Saturday/ adding trains to the I-90 floating bridge

A computer simulation of the completed rail tracks.  The east-bound train is running toward Mercer Island in Lake Washington. It will take until 2023 to make this construction a reality! Yikes.

Construction of the so-called East Lake extension of the Seattle Light Rail system is about to start.  The East Lake extension goes across one of Lake Washington’s floating bridges (the lake is too deep for a conventional bridge with pylons and spans).  Seattle is on the west of Lake Washington; Bellevue and Redmond with its Microsoft campus are on the east side.

There are several forces that will cause significant movement in the giant bridge pontoons: two 300-ton trains passing each other, water movements in the lake due to tides and stormy weather, and even the tremors of an earthquake.  So the engineering team has already spent lots of effort on coming up with a design that will accommodate the moving rail bed, so that the rail tracks will stay stable and parallel.

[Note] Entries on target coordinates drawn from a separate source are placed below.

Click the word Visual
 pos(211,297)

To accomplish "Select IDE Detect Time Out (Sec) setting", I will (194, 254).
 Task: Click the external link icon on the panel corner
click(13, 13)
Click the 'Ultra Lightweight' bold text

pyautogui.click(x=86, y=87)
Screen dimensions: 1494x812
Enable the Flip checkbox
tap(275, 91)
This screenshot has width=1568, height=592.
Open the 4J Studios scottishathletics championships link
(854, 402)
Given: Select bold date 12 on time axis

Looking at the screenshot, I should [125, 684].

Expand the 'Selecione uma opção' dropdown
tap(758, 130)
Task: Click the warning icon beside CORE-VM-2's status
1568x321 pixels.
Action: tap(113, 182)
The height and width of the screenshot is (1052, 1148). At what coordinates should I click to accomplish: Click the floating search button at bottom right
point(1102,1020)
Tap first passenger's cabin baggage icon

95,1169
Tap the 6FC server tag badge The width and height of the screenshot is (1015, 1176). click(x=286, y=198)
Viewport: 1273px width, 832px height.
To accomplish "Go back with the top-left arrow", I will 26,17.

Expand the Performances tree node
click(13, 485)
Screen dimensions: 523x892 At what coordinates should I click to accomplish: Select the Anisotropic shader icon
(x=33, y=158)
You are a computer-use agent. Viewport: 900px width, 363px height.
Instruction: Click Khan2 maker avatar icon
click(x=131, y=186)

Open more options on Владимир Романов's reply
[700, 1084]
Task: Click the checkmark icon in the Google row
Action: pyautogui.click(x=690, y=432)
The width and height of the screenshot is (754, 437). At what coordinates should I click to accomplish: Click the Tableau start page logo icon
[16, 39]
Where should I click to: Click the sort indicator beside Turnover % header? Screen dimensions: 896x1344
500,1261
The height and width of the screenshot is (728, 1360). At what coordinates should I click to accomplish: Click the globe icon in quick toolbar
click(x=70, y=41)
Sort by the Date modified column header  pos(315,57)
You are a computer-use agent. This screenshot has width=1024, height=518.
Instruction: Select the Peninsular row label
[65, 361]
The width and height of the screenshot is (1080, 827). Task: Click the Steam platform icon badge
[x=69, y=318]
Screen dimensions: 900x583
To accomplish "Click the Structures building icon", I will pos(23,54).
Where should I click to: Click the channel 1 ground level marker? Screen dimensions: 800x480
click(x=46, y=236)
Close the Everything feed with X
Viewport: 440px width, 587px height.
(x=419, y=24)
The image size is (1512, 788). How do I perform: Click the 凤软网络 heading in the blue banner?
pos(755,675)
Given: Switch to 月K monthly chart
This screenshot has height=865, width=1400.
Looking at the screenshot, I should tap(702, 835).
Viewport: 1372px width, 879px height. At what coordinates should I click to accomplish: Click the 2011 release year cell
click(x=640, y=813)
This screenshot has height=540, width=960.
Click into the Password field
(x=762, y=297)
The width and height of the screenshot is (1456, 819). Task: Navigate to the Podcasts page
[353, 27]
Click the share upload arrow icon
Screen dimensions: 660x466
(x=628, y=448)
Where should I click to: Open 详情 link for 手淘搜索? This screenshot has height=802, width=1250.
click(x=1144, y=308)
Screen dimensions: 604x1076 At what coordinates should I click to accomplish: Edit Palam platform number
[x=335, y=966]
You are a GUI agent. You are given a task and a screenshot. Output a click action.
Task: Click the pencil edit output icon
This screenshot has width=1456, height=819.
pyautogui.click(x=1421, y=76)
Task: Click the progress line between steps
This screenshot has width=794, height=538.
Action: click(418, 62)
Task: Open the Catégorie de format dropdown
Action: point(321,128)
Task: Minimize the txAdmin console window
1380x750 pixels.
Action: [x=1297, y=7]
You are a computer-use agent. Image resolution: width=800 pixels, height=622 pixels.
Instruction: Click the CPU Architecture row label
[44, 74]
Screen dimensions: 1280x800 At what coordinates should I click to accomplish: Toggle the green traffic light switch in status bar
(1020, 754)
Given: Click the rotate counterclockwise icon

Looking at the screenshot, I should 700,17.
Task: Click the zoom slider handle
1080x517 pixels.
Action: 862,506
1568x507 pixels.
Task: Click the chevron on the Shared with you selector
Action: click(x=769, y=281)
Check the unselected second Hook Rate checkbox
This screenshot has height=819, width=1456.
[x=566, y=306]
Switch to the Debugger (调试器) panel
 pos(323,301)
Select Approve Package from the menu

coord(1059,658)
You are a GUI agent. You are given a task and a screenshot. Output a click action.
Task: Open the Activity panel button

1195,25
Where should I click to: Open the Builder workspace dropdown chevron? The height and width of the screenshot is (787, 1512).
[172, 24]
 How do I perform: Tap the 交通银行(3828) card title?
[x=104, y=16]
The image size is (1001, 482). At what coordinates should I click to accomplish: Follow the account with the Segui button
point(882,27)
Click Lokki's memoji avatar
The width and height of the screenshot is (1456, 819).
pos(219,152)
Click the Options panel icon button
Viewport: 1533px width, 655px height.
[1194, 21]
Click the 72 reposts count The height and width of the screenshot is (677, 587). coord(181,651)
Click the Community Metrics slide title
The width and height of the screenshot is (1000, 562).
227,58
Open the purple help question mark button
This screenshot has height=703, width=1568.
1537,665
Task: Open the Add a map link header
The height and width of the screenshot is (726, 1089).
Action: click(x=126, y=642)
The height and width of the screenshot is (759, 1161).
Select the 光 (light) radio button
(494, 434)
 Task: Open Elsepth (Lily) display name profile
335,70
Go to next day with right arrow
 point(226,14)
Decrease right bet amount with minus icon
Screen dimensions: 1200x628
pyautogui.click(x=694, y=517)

[From the Seattle Times] Here’s the future light rail line. There is 1 mile of floating bridge span. The train tracks will be added in next to the existing vehicle lanes on the bridge (on the existing the bridge surface).
[From the Seattle Times] And here is the engineering design that will mitigate the pontoon movements. Steel platforms and one sets of bearings below the platforms, and another set on top of it, will provide stability to the rail tracks. As a final safeguard, guard rails will also be installed for the rail tracks.